LISTED ENTRIES -

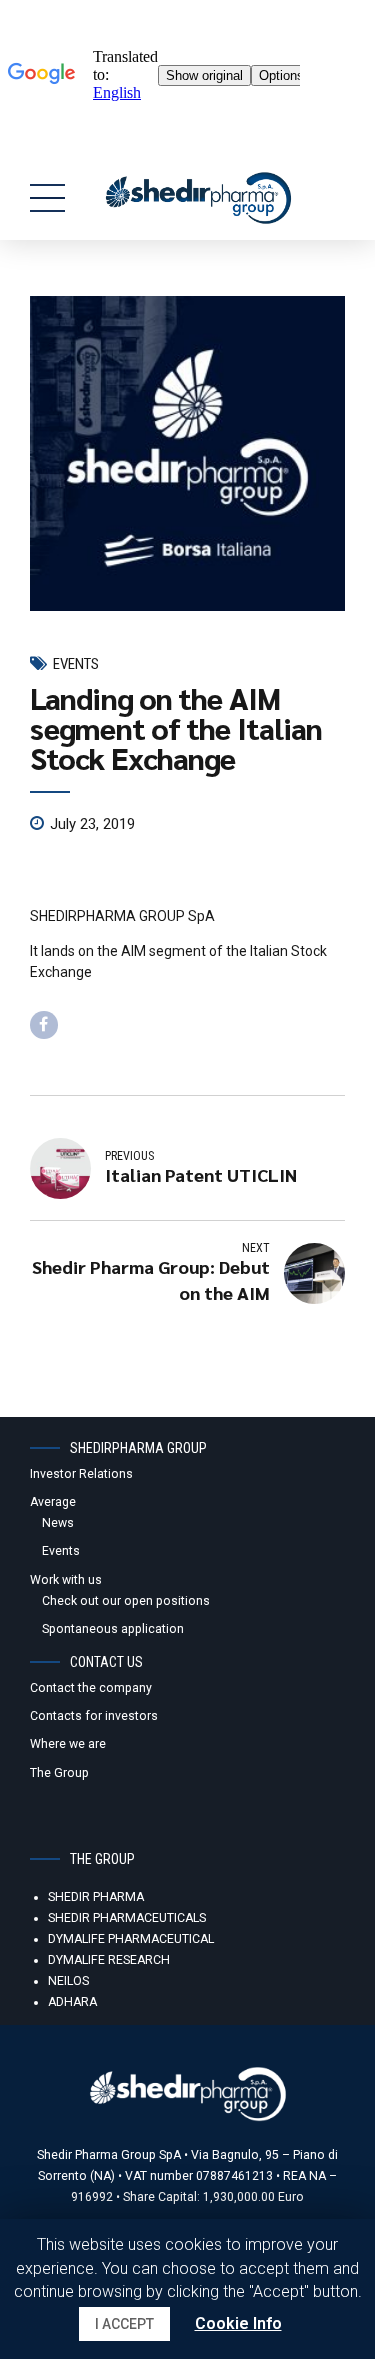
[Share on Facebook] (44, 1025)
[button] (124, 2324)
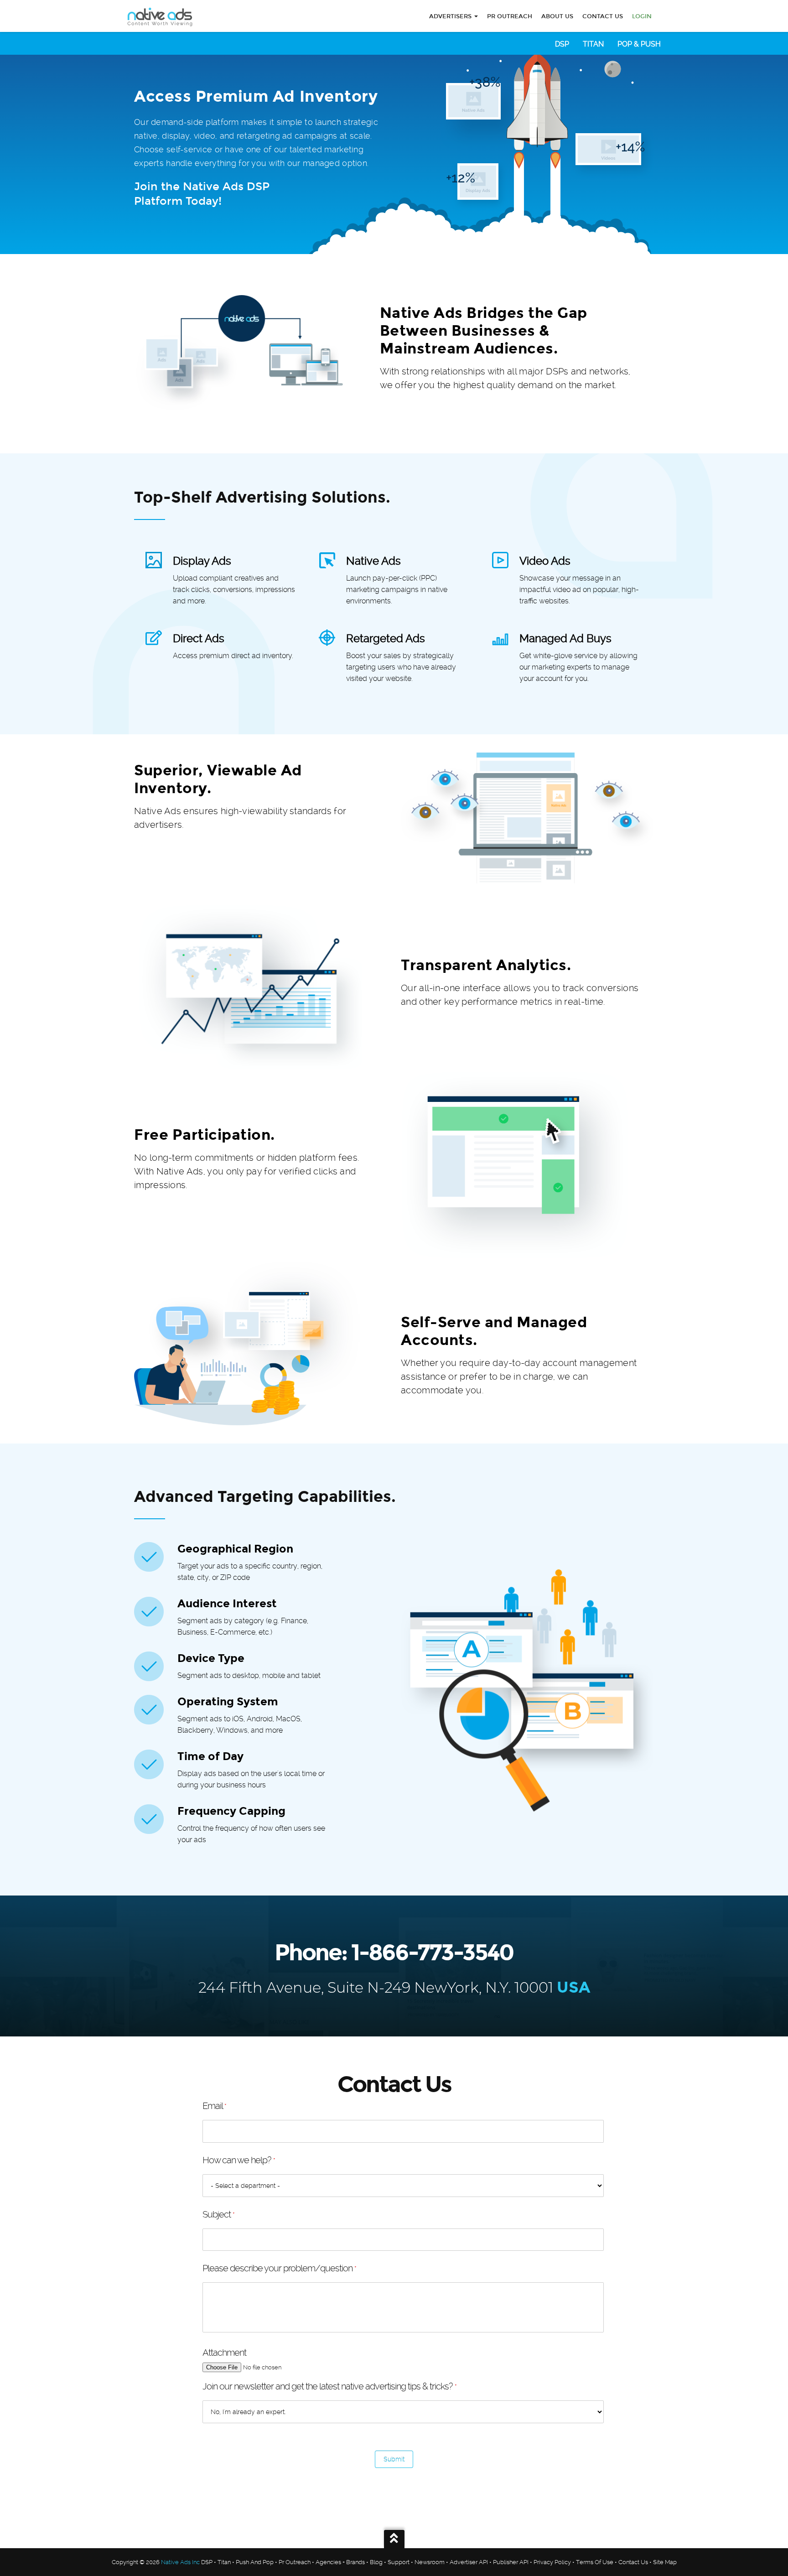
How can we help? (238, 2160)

---

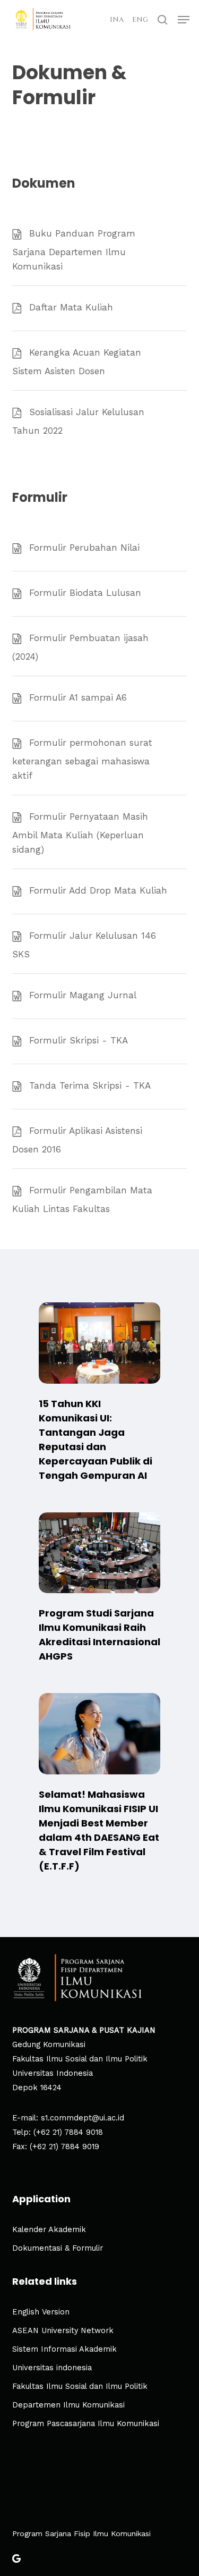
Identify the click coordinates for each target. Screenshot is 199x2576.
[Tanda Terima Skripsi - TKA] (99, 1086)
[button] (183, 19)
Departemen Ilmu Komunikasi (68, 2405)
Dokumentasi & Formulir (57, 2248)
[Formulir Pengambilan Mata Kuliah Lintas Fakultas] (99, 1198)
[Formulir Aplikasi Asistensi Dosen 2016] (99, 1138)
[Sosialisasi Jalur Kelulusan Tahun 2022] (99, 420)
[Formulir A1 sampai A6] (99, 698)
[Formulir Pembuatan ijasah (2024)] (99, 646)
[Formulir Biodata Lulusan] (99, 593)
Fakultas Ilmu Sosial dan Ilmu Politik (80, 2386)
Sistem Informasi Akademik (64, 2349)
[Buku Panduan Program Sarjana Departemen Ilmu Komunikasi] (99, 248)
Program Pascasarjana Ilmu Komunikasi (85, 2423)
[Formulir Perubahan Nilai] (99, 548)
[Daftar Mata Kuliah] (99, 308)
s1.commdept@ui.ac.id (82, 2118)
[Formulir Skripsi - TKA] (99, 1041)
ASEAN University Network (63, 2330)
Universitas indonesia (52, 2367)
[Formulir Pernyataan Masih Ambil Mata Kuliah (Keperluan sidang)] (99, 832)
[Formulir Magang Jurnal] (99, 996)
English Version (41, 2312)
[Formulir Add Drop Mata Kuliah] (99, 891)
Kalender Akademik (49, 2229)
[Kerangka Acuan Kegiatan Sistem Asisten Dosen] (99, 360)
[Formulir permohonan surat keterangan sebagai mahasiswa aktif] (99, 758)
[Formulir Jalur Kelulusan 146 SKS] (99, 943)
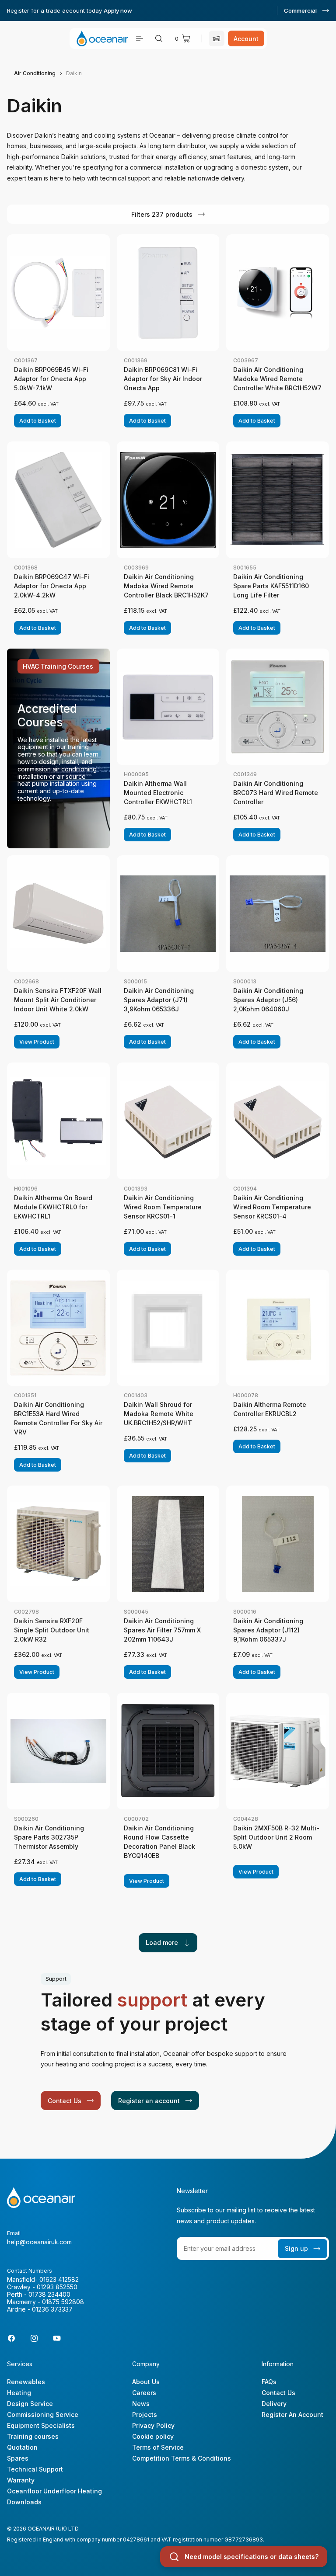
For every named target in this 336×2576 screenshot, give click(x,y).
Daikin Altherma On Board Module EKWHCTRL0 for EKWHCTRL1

WORK TASK - The entries above hold the needed span. Transcribe exactly the lines from the one with "Dokumentasi & Formulir (57, 2248)" to the one with "[Kerangka Acuan Kegiatan", both included.

TASK RESULT -
Dokumentasi & Formulir (57, 2248)
[Formulir Pengambilan Mata Kuliah Lintas Fakultas] (99, 1198)
[Formulir Aplikasi Asistensi Dosen 2016] (99, 1138)
[Sosialisasi Jalur Kelulusan Tahun 2022] (99, 420)
[Formulir A1 sampai A6] (99, 698)
[Formulir Pembuatan ijasah (2024)] (99, 646)
[Formulir Biodata Lulusan] (99, 593)
Fakultas Ilmu Sosial dan Ilmu Politik (80, 2386)
Sistem Informasi Akademik (64, 2349)
[Buku Panduan Program Sarjana Departemen Ilmu Komunikasi] (99, 248)
Program Pascasarjana Ilmu Komunikasi (85, 2423)
[Formulir Perubahan Nilai] (99, 548)
[Daftar Mata Kuliah] (99, 308)
s1.commdept@ui.ac.id (82, 2118)
[Formulir Skripsi - TKA] (99, 1041)
ASEAN University Network (63, 2330)
Universitas indonesia (52, 2367)
[Formulir Pernyataan Masih Ambil Mata Kuliah (Keperluan sidang)] (99, 832)
[Formulir Magang Jurnal] (99, 996)
English Version (41, 2312)
[Formulir Add Drop Mata Kuliah] (99, 891)
Kalender Akademik (49, 2229)
[Kerangka Acuan Kegiatan Sistem Asisten Dosen] (99, 360)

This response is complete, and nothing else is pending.